:: SOURCE DATA ::
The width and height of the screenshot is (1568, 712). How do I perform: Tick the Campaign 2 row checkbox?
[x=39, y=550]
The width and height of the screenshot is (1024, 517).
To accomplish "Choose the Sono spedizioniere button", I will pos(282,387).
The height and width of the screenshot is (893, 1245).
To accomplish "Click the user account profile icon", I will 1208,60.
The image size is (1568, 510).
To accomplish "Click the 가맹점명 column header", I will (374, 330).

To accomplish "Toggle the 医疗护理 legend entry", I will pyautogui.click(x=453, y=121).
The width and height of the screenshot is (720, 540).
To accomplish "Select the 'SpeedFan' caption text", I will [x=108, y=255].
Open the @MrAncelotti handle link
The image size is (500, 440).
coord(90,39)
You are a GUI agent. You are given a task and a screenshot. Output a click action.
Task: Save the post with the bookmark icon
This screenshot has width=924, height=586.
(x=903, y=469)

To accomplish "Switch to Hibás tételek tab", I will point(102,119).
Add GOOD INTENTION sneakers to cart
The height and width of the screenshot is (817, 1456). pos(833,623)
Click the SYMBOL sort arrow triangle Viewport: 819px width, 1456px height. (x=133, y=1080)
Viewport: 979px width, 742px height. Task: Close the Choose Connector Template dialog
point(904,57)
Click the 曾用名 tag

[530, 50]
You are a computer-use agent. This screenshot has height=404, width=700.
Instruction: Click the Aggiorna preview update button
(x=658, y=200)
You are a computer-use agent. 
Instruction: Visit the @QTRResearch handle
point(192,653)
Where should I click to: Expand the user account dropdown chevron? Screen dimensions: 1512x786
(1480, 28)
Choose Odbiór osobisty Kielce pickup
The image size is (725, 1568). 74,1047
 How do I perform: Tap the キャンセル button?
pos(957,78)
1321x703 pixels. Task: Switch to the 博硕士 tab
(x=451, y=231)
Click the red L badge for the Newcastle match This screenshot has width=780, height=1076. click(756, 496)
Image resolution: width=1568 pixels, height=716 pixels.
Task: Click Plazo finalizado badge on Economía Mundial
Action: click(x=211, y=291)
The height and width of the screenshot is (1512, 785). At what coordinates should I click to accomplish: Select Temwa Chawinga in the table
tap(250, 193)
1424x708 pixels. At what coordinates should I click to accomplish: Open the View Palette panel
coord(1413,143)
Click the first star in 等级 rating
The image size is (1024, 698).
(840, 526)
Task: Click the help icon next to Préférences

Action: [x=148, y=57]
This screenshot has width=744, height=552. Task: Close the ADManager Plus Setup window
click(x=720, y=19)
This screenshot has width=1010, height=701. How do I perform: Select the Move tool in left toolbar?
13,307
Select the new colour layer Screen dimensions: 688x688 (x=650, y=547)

:: TRY IT ::
Give back exactly the lines from the beginning of the records through the line containing "The height and width of the screenshot is (893, 1245).", and only those.

:: TASK ANSWER ::
The width and height of the screenshot is (1568, 712). How do I perform: Tick the Campaign 2 row checkbox?
[x=39, y=550]
The width and height of the screenshot is (1024, 517).
To accomplish "Choose the Sono spedizioniere button", I will pos(282,387).
The height and width of the screenshot is (893, 1245).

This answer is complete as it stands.